Longevity of DVD-R and CD-R (Was MagTapes)
bristol22 at softhome.net
bristol22 at softhome.net
Mon Mar 14 15:30:04 CST 2005
Teo Zenios writes:
> Backing up to 16x DVD+R disks is much faster and cheaper, I wonder
> if I can read the files in 10 years.
I apologize if I am moving this off-topic, but archival longevity
of media may be a good topic by itself for the computer preservationist.
I have studied this quite a bit. My first conclusion, including
from crude accelerated life and torture tests I made myself, is
that the "100 year" claims we have all seen are baloney.
A research article appeared in the German version of
Q't magazine (unless I miss-spelled that), where they did
some tests on raw error rate on just burned DVD+R media,
using some $50,000 equipment. None of the media they
tested had a low enough raw error rate to meet the requirements
of the DVD+R standard. Yet they sell it. (Mitsubishi did the best.)
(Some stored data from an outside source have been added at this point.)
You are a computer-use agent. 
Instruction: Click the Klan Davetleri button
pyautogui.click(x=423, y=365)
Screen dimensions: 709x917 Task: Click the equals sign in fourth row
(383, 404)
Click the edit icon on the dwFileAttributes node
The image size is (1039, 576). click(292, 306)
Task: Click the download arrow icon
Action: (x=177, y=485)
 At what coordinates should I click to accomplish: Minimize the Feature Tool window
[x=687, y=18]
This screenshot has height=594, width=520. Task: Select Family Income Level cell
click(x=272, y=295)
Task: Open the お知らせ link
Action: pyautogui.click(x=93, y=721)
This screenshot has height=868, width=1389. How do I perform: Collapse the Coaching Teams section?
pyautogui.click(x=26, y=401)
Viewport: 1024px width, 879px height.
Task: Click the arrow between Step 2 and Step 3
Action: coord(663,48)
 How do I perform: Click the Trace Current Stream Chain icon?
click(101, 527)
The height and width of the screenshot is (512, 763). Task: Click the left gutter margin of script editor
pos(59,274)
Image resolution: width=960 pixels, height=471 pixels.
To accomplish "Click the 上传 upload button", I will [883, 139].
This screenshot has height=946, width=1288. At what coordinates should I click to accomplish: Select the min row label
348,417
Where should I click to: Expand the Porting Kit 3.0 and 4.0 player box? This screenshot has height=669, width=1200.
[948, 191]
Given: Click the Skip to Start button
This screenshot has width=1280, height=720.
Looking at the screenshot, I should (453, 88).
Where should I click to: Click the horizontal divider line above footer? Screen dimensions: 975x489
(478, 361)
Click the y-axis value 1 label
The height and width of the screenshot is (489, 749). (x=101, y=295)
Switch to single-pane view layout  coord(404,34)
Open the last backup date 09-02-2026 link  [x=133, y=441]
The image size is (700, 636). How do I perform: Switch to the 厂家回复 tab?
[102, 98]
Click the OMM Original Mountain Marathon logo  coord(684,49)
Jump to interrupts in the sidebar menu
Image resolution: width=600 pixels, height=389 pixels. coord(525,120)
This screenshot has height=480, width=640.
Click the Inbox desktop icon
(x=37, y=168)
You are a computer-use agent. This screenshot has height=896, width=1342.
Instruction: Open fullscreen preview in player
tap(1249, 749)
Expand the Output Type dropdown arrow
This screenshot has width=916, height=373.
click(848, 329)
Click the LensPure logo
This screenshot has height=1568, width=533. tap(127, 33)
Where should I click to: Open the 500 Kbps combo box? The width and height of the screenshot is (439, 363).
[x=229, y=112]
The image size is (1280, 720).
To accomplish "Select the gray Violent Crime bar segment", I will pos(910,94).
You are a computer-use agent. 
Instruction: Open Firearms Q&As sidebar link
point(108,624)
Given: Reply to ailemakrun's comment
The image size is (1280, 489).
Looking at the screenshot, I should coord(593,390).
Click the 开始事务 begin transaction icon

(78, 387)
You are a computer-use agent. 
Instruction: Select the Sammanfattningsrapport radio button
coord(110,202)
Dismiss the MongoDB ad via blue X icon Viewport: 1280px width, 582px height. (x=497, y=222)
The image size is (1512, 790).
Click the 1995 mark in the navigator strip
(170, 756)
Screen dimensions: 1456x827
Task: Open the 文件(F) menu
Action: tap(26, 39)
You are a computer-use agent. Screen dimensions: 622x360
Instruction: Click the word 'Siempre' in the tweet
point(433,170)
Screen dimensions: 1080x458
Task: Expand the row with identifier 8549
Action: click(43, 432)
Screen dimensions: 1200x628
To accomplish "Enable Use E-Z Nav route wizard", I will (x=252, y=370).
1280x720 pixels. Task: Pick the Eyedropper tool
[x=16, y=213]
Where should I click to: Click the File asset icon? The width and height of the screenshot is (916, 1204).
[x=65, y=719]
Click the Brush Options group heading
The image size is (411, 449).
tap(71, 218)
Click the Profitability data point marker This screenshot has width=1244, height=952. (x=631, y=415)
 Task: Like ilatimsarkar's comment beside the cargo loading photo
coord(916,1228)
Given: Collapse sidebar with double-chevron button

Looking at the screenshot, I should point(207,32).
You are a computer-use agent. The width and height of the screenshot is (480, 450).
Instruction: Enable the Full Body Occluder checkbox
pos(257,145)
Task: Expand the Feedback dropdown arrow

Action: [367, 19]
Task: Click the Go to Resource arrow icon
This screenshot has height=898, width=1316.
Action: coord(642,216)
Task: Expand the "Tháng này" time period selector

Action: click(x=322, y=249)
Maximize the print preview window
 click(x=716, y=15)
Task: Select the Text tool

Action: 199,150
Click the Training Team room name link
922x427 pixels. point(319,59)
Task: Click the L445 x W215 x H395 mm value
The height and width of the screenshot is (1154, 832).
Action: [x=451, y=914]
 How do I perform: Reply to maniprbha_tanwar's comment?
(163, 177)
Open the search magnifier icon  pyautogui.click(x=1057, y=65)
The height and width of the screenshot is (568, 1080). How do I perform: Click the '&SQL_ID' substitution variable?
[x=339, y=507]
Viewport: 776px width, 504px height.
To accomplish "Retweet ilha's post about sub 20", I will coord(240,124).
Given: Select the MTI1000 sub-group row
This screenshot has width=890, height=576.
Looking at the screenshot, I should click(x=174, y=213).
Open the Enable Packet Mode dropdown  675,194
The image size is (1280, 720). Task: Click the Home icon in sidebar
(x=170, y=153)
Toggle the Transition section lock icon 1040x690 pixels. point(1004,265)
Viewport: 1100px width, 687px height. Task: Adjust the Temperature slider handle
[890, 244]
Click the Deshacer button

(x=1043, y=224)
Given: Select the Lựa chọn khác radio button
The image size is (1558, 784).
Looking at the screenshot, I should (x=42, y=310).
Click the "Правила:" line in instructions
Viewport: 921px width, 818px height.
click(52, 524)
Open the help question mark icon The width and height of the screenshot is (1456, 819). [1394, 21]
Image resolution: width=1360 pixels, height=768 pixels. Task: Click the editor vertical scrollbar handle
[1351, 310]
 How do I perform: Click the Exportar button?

Then there are many hobbiests looking at raw error rates on DVD
media using Lite-On drives with firmware than can report on
raw errors. My overall conclusion is that most DVD media on the
market sold by no-names, and by the names Sony, Maxell, Memorex,
3M Imation, etc is not very good. These companies re-badge
whaterver is cheapest this month from whatever factory. My
least favorite factory is CMC Magnetics Corporatioin Europe.
Next worst in my view are some Korean and Taiwanese factories
(K-Well, In Young, Lead Data Great Quality GQ). TDK seems to
be only advertised brand that makes their own and that you
can actually buy in a USA retail store, unless the store carries
Verbatim. I think Pioneer and Verbatim buy their media from
the good Japanese companies, Mitsubishi, Taiyo Yuden, and Mitsumi.
Anyway, Pioneer and Verbatim consistently have low raw error rates.
A low error rate when freshly burned gives greater margin that
as the errors increase as the media ages, error correction can
still take care of it. Also, these companies have better engineering
about the life span of the organic dyes and such used in the
data layer. So when I want it to last, I do this:
1) Use a good burner with low raw error rate after burn/read and
good media-to-other-machine cross compatibility. I used to
recommend the Pioneer DVR-105 and below, but the DVR-107 and
DVR-108 are poor at this. Now I recommend BenQ DW1620 ($52)
DVD+-RW double layer drive. Most burners have new firmware you
can flash even if you bought it yesterday. A lot of the effort
in the new firmware is decreasing the error rate on some media,
so it is often worth flashing it.
2) My first choice of media is either Pioneer or Verbatim DVD-R,
followed by DVD+R from the same two makers. Third choice brand
is TDK. I don't trust much else. Double sided and double layer
DVD are a little imature at this point.
3) The freeware Windoze program DVDinfo.exe will tell you who made
your mysterious media (reads it off the media). E.g. MCC001 is
made by Mitsubishi.
4) All RW media (DVD-RW DVD+RW CD-RW) have poor archival life.
Think about it: with RW, instead of burning a pit in the data
layer, you are fooling around with glossy or matte finish
depending on how quickly a melted liquid re-freezes. Official
tests, and my own tests, show poor life. A little sunlight-UV
can erase it.
5) I don't burn more than 85% of the capacity of a DVD. DVDs are
a sandwich, lexan (polycarbonate) on both sides, data layer
chemistry in the middle. The spiral starts on the inside (opposite
LP records). If you leave 3/4" unused at the outside edge, it
will take longer before the Ozone and 02 and other environmental
exposures that attack the data chemistry at the edges of the
lexan sandwitch actually reach your data. So on a "4.7GB" disk
which in real life could hold 4.3GB, I burn 3.8GB.
6) DVD-R or DVD+R is better than CD-R, because it is a sandwich.
DVD also has stronger error correction. CD-R often dies from
the label side, by getting bumped against the drive tray,
the jewel case, a pen... The paint layer that protects your data on
the label side is very thin and fragile. CD-R also die from chemical
errosion from ozone, fingers, marking pens, etc on the label side.
I write on them only in the center no-data area. DVDs, being
a sandwich, don't have those problems.